If you like your desserts more tart than sweet, this sorbet is for you. And if you're a little addicted to the pleasantly bitter taste of Campari, this sorbet is really for you. It's more tart than sweet with a bitter kick that makes for an especially clean-tasting sorbet.
Though this recipe is really about making raspberry sorbet taste more like raspberries. Campari replaces some of the fruit's bitterness that gets lost when making sorbet. The end result tastes a little like Campari, but mostly like the fruit itself.
You might be temped to skip the small amount of orange zest in the recipe, but don't. Its sweetness brings the raspberry and Campari together far better than they would on their own.
About This Recipe
|Yield:||makes about 1 quart|
|Active time:||45 minutes|
|Total time:||3 hours|
|Special equipment:||ice cream maker, blender or food processor|
|This recipe appears in:||The Real Rules of Making Boozy Ice Cream The Science of the Best Sorbet Scooped: Raspberry-Campari Sorbet|
- 36 ounces (5 1/2 cups) rinsed raspberries
- 3/4 cup sugar
- 1/4 cup water
- 3 tablespoons Campari
- 1/2 teaspoon freshly grated orange zest from 1 orange
- 1/4 teaspoon kosher salt
- 1/2 teaspoon lemon juice, or to taste
In a blender combine raspberries, sugar, water and Campari. Blend on medium until raspberries are completely pureed, 30 seconds to 1 minute. Pour through a fine mesh strainer into a measuring cup, pressing on strainer with a spoon to separate juice from seeds. Measure out 3 cups of puree and discard remainder.

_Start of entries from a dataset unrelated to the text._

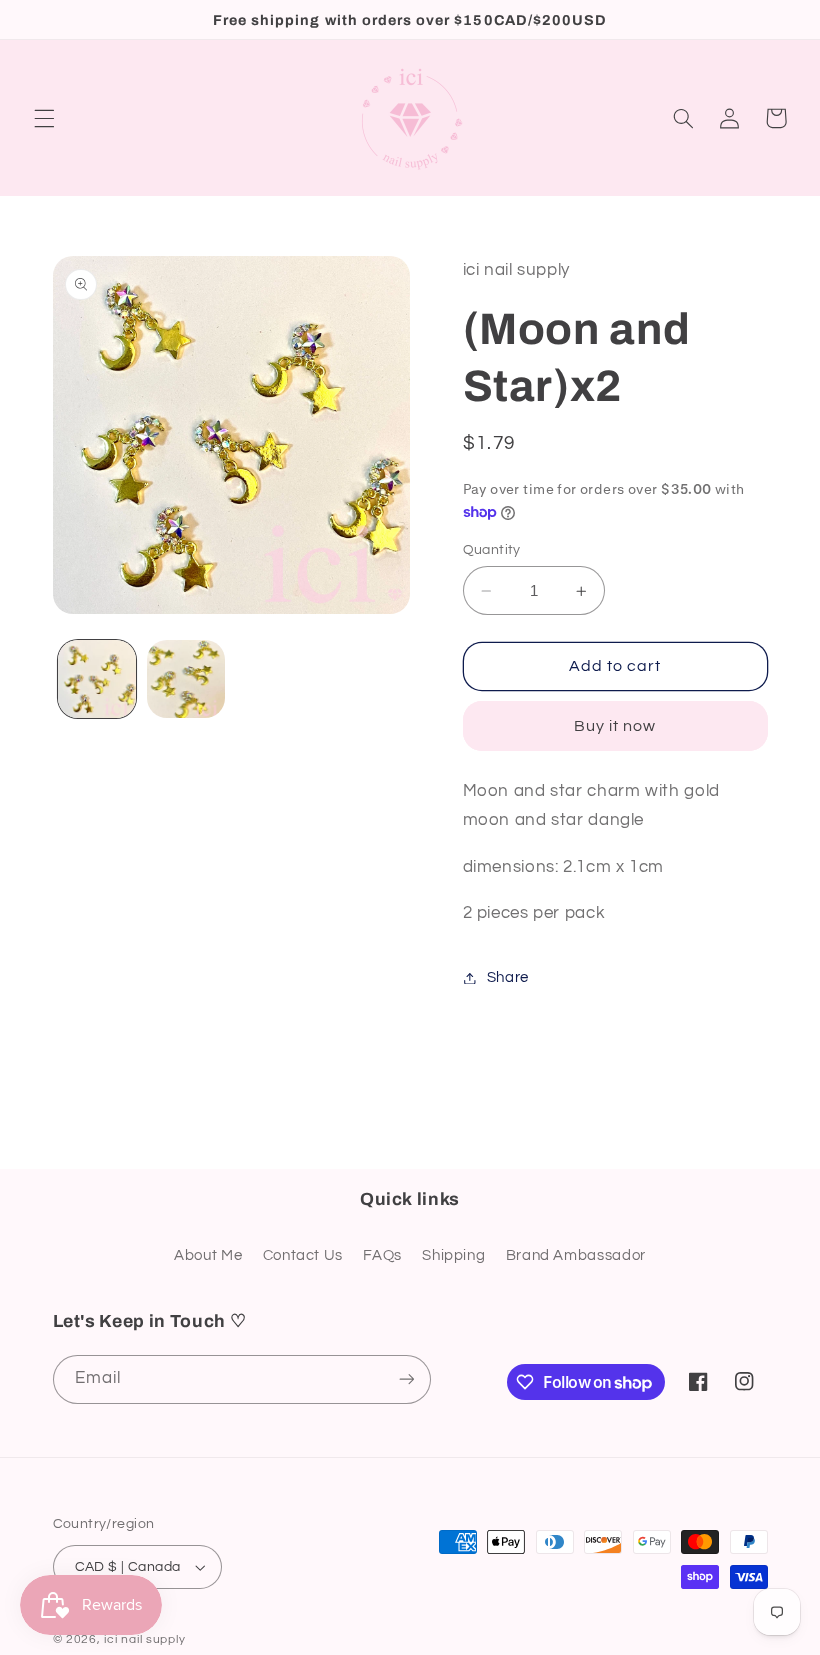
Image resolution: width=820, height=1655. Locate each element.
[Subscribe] (406, 1379)
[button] (44, 118)
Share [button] (508, 977)
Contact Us (303, 1255)
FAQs (382, 1255)
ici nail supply (144, 1639)
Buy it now (615, 726)
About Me (208, 1255)
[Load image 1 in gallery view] (97, 679)
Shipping (453, 1255)
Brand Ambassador (576, 1255)
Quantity (492, 550)
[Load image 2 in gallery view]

Transfer puree to a mixing bowl and stir in orange zest, then add salt, followed by lemon to taste. Cover mixture and chill in refrigerator until very cold, about 2 hours, and churn in ice cream maker according to manufacturer's instructions. Transfer sorbet to an airtight container and chill in freezer for at least 4 hours before serving.